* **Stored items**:
━━━
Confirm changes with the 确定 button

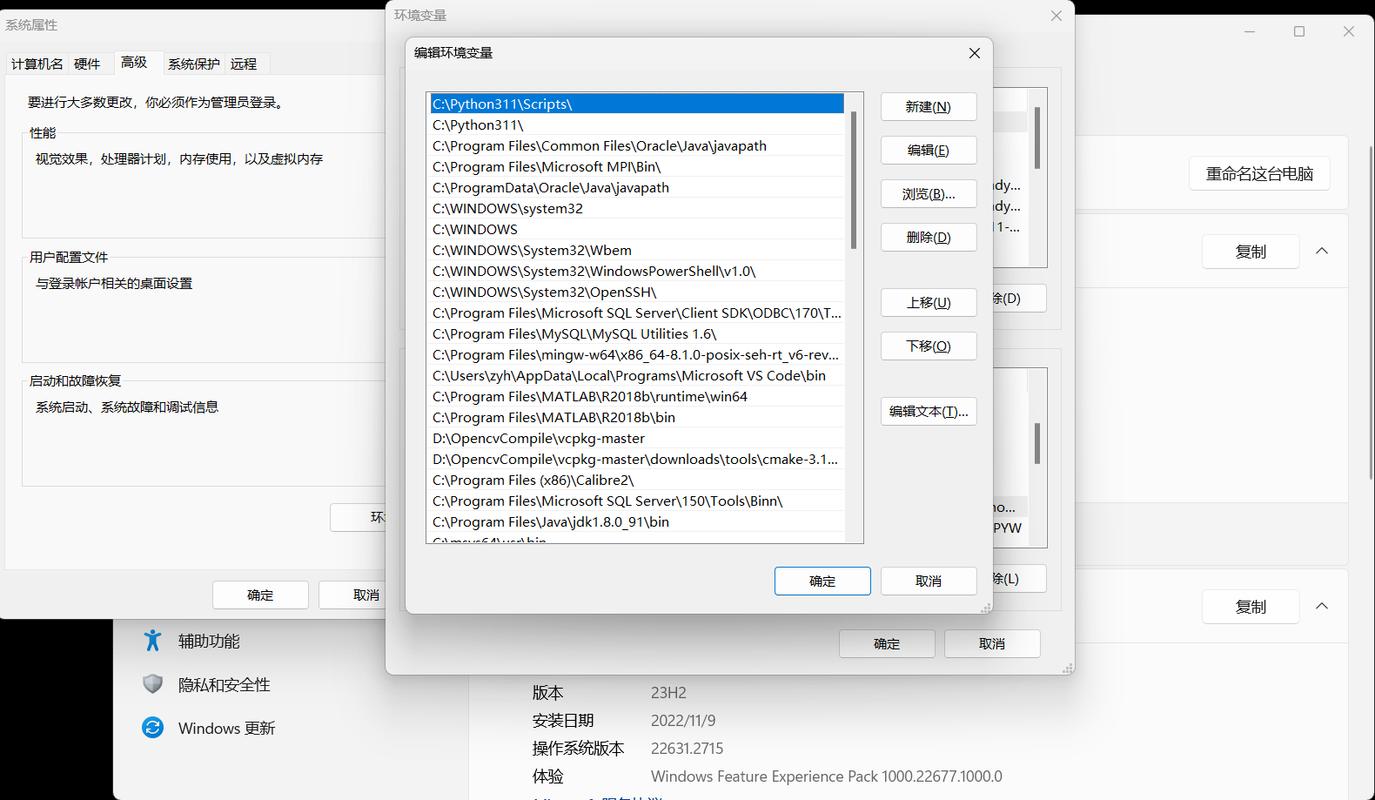point(822,580)
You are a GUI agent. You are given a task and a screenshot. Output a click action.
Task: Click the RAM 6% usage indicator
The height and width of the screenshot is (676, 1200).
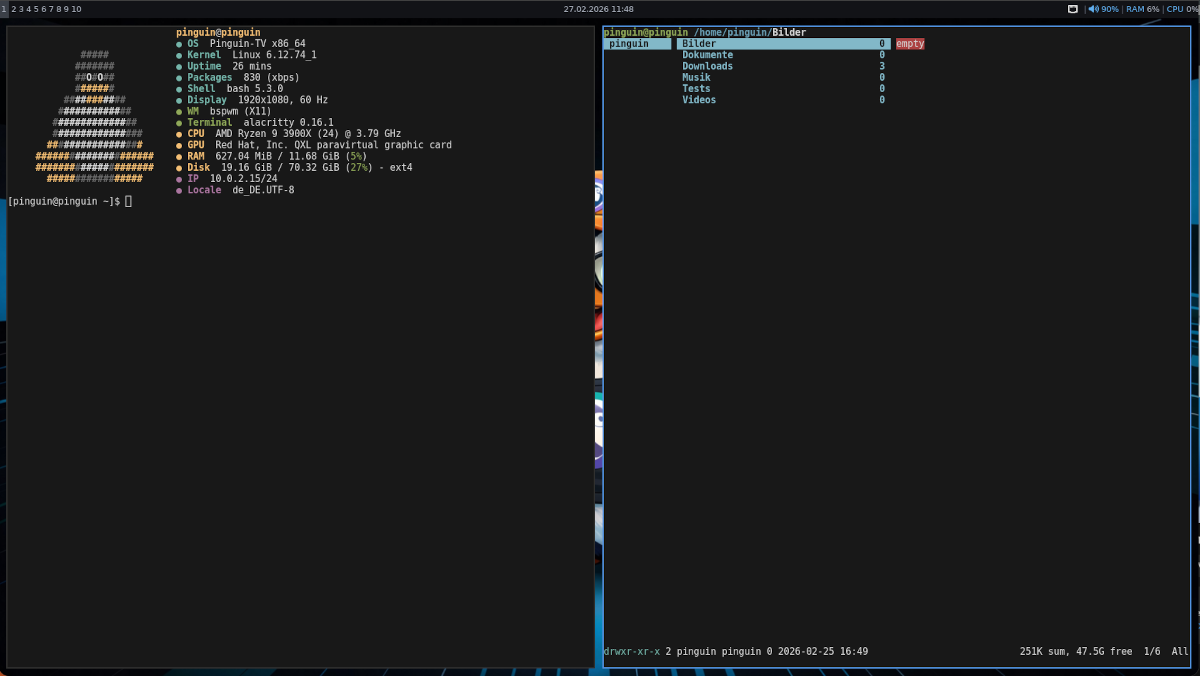pyautogui.click(x=1142, y=9)
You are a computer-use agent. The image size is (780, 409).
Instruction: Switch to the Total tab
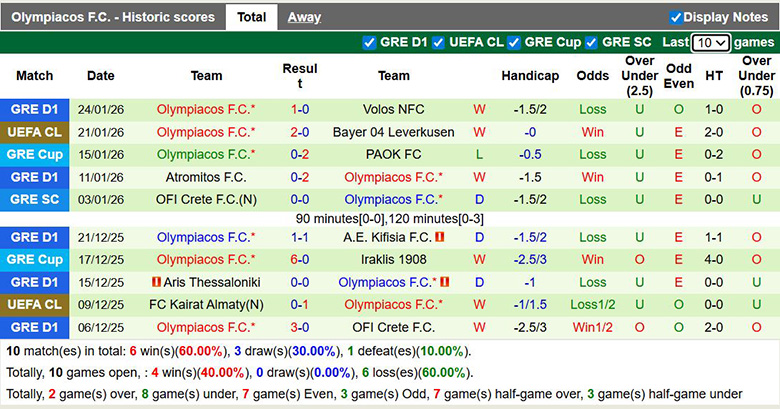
━━━
* **Work task**:
Wherever a line above includes the string "agent", count it; give only the final tally.

* **Response to the task**:
2